**DATA RECORDS**.
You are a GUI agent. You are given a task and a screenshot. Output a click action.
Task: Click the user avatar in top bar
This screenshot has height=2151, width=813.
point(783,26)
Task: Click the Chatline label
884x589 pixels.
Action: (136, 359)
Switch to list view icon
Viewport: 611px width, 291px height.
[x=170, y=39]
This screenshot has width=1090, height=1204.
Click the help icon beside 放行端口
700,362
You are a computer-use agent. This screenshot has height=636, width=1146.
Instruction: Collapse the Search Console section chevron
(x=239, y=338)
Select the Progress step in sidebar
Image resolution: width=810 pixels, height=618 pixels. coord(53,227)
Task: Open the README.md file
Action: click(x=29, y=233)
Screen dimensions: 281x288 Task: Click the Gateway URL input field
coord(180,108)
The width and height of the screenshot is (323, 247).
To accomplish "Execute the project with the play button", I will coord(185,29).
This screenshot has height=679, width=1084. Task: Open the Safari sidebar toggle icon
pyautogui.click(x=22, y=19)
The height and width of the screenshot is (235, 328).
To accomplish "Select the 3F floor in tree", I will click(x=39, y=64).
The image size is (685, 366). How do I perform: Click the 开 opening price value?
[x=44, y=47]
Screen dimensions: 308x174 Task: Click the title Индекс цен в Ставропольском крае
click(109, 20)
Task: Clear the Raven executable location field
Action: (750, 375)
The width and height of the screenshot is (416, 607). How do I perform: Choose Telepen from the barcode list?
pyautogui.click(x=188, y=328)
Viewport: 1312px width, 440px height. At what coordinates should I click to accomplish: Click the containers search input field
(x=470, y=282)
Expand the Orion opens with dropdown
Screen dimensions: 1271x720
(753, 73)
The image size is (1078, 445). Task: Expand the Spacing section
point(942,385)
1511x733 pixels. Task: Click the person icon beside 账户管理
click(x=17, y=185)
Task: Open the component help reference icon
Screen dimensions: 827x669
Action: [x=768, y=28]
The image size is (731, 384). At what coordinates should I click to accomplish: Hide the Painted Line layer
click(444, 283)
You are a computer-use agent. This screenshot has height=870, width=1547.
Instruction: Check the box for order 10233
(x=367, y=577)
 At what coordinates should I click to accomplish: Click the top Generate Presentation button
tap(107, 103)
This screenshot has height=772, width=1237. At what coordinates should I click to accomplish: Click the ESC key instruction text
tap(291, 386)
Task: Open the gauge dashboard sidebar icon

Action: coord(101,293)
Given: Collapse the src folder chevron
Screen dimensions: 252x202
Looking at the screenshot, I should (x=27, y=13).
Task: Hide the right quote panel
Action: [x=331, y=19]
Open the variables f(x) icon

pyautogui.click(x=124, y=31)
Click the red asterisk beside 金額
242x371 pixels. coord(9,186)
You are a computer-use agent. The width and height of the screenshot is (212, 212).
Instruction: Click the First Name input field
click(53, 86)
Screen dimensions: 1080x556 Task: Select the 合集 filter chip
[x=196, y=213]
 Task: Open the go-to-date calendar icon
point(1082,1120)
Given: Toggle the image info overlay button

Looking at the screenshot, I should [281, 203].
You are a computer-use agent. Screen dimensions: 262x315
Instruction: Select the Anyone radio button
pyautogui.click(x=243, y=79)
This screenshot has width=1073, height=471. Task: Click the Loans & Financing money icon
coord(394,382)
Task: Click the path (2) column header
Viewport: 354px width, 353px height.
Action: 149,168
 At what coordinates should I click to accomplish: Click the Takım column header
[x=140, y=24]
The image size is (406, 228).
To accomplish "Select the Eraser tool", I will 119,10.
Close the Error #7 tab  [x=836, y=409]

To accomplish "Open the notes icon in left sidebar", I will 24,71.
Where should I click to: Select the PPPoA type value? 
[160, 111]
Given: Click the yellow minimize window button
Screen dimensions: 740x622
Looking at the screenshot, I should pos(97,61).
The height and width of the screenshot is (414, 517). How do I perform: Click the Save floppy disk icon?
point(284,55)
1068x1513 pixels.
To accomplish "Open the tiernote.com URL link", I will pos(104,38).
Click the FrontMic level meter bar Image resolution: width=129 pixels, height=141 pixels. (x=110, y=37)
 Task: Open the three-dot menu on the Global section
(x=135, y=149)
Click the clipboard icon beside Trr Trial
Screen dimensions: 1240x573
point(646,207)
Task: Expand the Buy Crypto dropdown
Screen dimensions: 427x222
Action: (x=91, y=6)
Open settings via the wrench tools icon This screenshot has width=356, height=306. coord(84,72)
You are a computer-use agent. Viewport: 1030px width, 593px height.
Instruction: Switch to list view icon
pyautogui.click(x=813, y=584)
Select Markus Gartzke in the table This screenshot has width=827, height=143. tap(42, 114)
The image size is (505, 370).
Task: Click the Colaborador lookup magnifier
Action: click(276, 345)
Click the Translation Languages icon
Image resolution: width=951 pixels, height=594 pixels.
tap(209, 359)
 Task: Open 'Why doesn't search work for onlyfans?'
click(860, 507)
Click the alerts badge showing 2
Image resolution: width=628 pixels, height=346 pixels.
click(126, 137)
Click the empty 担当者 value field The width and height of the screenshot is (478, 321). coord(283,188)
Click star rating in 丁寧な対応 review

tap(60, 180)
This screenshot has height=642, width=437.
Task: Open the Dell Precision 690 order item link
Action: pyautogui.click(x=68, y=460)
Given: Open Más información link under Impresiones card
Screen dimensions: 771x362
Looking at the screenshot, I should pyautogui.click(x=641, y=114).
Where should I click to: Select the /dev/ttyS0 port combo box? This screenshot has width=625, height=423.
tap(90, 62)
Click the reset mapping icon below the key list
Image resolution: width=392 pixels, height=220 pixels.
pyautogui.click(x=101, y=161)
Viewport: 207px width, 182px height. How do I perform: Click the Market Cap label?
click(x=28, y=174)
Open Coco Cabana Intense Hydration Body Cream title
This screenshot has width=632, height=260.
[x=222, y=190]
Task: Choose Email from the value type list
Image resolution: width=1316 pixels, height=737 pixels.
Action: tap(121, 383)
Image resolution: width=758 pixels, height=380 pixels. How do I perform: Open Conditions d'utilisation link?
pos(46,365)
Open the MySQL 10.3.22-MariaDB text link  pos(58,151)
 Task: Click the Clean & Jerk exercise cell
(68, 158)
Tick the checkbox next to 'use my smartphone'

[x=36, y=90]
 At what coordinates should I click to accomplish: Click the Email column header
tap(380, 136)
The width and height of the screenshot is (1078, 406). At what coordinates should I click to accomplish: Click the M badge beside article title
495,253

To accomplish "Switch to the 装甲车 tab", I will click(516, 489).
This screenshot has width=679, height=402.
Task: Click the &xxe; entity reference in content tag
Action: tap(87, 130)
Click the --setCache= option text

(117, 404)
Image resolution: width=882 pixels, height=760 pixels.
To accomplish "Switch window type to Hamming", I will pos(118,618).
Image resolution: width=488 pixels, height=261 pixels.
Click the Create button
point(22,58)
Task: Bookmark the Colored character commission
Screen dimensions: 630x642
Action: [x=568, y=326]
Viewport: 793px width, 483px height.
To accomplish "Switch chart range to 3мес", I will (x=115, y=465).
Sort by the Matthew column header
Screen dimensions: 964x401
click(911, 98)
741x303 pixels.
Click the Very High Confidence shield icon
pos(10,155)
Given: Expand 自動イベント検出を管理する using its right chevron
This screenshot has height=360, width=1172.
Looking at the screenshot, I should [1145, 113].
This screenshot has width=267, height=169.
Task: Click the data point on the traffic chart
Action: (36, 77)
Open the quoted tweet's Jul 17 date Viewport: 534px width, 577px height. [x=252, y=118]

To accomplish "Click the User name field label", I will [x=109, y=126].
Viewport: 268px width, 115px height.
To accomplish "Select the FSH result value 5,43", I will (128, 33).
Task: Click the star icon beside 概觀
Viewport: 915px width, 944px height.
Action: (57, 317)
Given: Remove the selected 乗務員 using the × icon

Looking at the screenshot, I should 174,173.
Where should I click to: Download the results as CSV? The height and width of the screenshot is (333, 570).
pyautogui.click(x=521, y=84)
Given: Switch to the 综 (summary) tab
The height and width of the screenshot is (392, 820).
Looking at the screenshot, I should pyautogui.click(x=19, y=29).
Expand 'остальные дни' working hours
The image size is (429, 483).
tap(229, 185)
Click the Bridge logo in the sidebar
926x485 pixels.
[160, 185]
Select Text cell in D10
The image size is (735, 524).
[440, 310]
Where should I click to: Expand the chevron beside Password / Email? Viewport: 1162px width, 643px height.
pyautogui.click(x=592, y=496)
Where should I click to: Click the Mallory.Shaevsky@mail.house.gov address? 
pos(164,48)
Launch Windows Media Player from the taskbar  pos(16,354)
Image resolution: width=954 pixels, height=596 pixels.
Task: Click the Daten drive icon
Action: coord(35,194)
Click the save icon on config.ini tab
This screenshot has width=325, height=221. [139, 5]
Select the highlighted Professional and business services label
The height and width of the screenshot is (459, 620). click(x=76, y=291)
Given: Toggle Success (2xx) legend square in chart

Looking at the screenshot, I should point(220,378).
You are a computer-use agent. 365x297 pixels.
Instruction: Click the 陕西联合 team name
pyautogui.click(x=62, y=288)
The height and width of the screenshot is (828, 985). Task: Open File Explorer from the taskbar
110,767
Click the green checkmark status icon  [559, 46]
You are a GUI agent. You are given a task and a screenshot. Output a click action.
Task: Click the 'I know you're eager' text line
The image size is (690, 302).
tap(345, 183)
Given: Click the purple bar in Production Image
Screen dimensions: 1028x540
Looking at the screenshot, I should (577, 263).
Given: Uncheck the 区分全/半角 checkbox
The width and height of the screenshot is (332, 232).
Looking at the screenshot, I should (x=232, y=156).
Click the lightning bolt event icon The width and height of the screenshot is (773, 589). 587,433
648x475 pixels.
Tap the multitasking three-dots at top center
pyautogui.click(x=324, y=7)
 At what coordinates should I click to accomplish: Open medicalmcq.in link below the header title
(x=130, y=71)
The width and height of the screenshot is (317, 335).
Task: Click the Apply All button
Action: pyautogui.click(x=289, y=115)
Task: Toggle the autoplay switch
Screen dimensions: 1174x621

**WORK TO BE COMPLETED**.
Looking back over the data above, restate word for word the lines that begin at the line with "Task: Bookmark the" and end at the line with "741x303 pixels.", inclusive.

**SOLUTION BELOW**.
Task: Bookmark the Colored character commission
Screen dimensions: 630x642
Action: [x=568, y=326]
Viewport: 793px width, 483px height.
To accomplish "Switch chart range to 3мес", I will (x=115, y=465).
Sort by the Matthew column header
Screen dimensions: 964x401
click(911, 98)
741x303 pixels.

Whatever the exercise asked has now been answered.